§ Text extract
★ ★ ★ ★ ★

Even if your business is not based in the EU, the EU still expect you to pay VAT on any sales inside the EU once you reach a threshold. This is controversial and it isn’t clear to me exactly what the EU can do to enforce this if you are based outside the EU. Talk to your accountant.

The VAT rate varies between countries. At the time of writing it is 20% in the UK and 19% in the Netherlands. It also varies over time, it used to be 17.5% in the UK.

The UK also has a simplified flat rate VAT scheme with a lower VAT rate. But you can’t claim back VAT on purchases. Worse still, it appears that you will effectively be paying VAT on sales outside the EU. So that doesn’t seem at all attractive.

The VAT rules are complex and depend on:

  • where you are based
  • where your customer is based
  • whether your customer is a business or a consumer
  • whether you are selling goods or services

Technically you do not have to charge VAT to an EU business, even if they aren’t registered for VAT. Apparently they are then responsible for “self-charging” the VAT. However the burden of proof is on you to show that the customer is a business. So most vendors require a VAT number as proof of business status.

There also seem to be disagreements over whether software is goods or services. What if you ship a CD?

Here is a simplified summary in pseudo-code of whether a seller needs to charge VAT on software as I understand it:

paysVAT()
{
    if ( seller registered for VAT)
        if ( customer in EU )
            if ( customer is a business )
                if ( customer in same country as you )
                    return TRUE;
                else
                    return FALSE;
            else
                return TRUE;
        else
            return FALSE;
    else
        return FALSE;
}

Except that people in Norway and Switzerland (which aren’t in the EU) pay VAT in some circumstances. Don’t ask me why. Also you don’t pay VAT on some items, e.g. postage. And outside the scope of VAT (O), not rated for VAT (N) and zero rated for VAT (Z) are all different VAT codes meaning no VAT is payable. As I said, it’s complicated. Not complicated and interesting like quantum mechanics or the love lives of celebrities. Just complicated.

The only upside of being registered for VAT is that you can claim back the VAT you pay on any purchases you have made (make sure you get a VAT receipt). Or, if you are buying from another EU country, you can tell them your VAT ID and they shouldn’t charge VAT (see above). So any equipment you buy in the EU is now 20% cheaper. This is small recompense for the giving 20% of your sales in the EU to the VAT man. Try not to think about that. Instead give yourself a pat on the back for having reached the VAT threshold. A lot of businesses never do.

Note that when you register for VAT you may be able to claim back the VAT of products purchased before you registered. When I registered I could claim back VAT paid on goods purchased within the last 3 years and services purchases within the last 6 months. So keep your VAT receipts.

Congratulations on making it this far. Here is the important bit. How you process payments has important implications for VAT. When someone pays you via a payment processor, such as PayPal, legally they are buying from you and the payment processor is just handling the payment on your behalf (like a bank cashing a cheque). So you are responsible for collecting what VAT is due and paying it to the appropriate government. This can be a major headache if you are selling hundreds or thousands of licences per month.

When you use a reseller, such as Avangate or Fastspring, legally you are selling your licence to the reseller and the reseller is then reselling it to the customer. The reseller is then responsible for deciding what VAT is due, collecting the VAT and doing the paperwork. They then pay you net of the VAT and their commission. Leaving you to sort out the VAT for their one payment to you per month.

★ ★ ★ ★ ★

§ Supplied material
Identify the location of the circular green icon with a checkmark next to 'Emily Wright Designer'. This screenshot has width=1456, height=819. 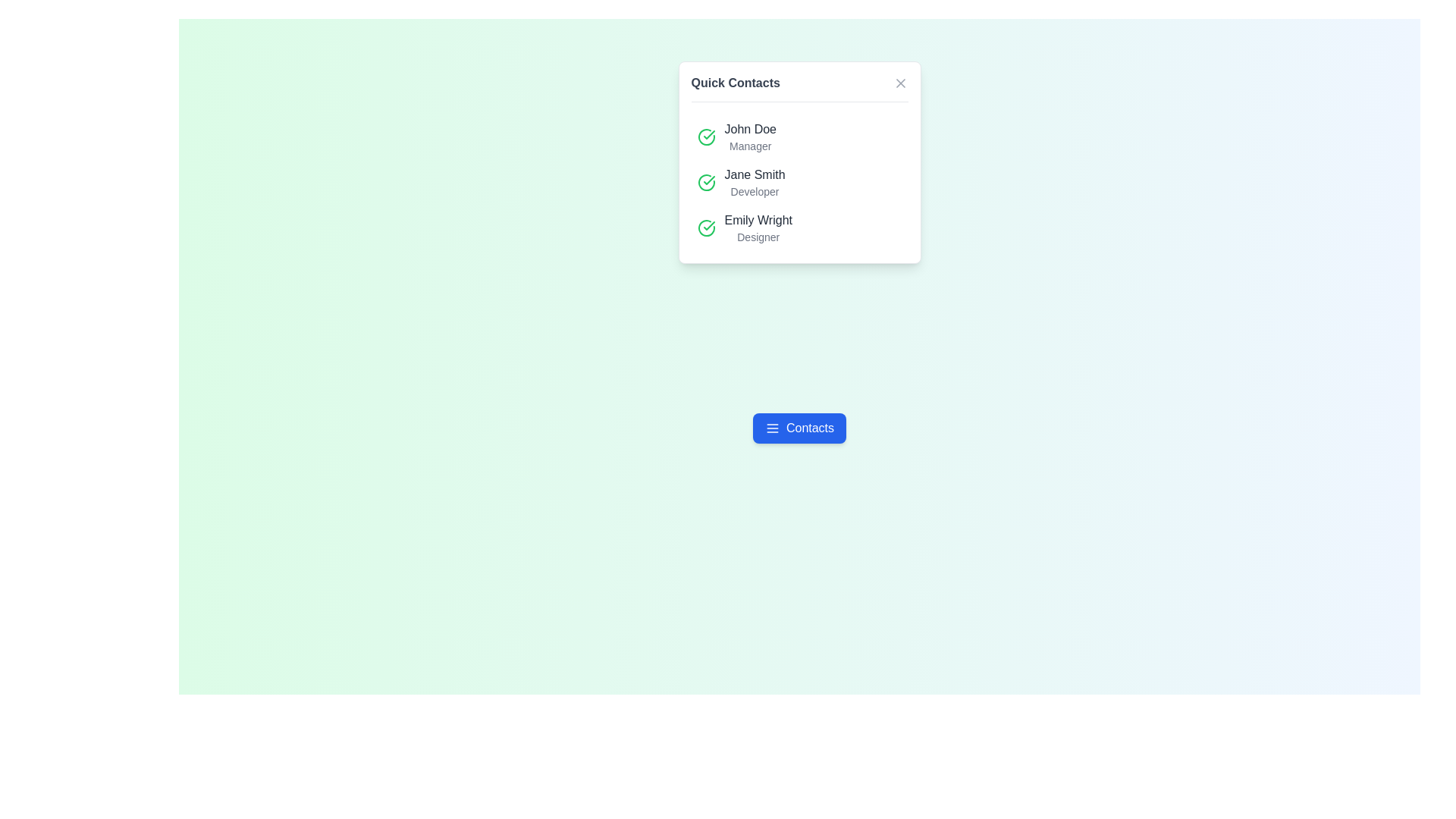
(705, 228).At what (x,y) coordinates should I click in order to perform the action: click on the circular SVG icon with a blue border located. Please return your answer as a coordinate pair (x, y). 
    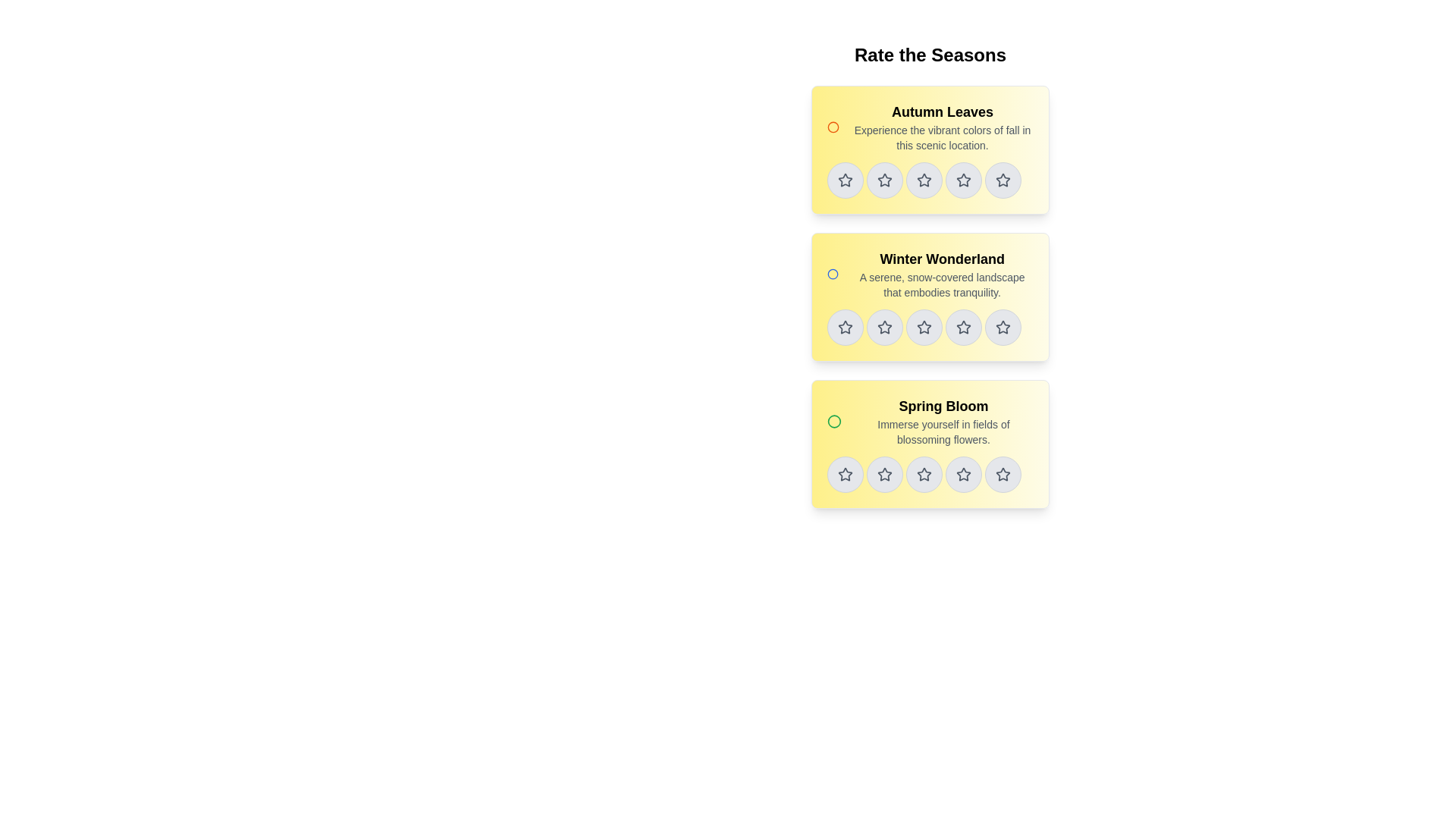
    Looking at the image, I should click on (832, 275).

★ ★ ★ ★ ★

§ Given task 1
Answer from the VAT passage:
(a) What VAT rate does it give for the Netherlands at the time of writing?
(b) How far back could VAT on services be claimed at registration?
(c) Which two resellers does it name?
§ Given task 2
List every factor that the VAT passage says the VAT rules depend on.
§ Given task 3
Reproduce the VAT passage from "The VAT rules" up to and including "you ship a CD?".
The listing has no connection to the VAT passage.

§ Output 1
(a) 19%
(b) Within the last 6 months
(c) Avangate and Fastspring

§ Output 2
- Where you are based
- Where your customer is based
- Whether your customer is a business or a consumer
- Whether you are selling goods or services

§ Output 3
The VAT rules are complex and depend on:

  • where you are based
  • where your customer is based
  • whether your customer is a business or a consumer
  • whether you are selling goods or services

Technically you do not have to charge VAT to an EU business, even if they aren’t registered for VAT. Apparently they are then responsible for “self-charging” the VAT. However the burden of proof is on you to show that the customer is a business. So most vendors require a VAT number as proof of business status.

There also seem to be disagreements over whether software is goods or services. What if you ship a CD?